- [TASK PROMPT]:
Only the lines from the one containing "Where should I click to: Check" to the end of the listing below are wanted, repeated exactly.

- [THE RECORDS]:
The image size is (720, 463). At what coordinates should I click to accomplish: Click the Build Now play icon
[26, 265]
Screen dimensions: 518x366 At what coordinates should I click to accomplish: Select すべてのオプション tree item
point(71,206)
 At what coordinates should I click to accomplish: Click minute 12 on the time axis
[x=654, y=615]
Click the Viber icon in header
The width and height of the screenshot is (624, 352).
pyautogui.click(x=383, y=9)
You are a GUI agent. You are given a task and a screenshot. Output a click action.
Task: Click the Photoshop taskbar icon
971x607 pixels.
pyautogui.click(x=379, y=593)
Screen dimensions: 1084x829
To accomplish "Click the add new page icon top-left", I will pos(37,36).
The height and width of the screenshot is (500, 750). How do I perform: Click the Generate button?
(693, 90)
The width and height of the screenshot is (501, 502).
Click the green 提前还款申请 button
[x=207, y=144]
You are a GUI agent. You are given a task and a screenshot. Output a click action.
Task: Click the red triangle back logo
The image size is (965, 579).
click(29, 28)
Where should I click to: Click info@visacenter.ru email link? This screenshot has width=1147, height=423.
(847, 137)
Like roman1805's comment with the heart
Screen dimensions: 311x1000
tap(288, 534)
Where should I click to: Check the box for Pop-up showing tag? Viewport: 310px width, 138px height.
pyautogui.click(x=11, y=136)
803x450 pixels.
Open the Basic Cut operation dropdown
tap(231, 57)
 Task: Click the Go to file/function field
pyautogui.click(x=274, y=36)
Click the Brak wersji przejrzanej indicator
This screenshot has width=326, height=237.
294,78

- [ANSWER TO THIS PROBLEM]:
Where should I click to: Check the box for Pop-up showing tag? Viewport: 310px width, 138px height.
pyautogui.click(x=11, y=136)
803x450 pixels.
Open the Basic Cut operation dropdown
tap(231, 57)
 Task: Click the Go to file/function field
pyautogui.click(x=274, y=36)
Click the Brak wersji przejrzanej indicator
This screenshot has width=326, height=237.
294,78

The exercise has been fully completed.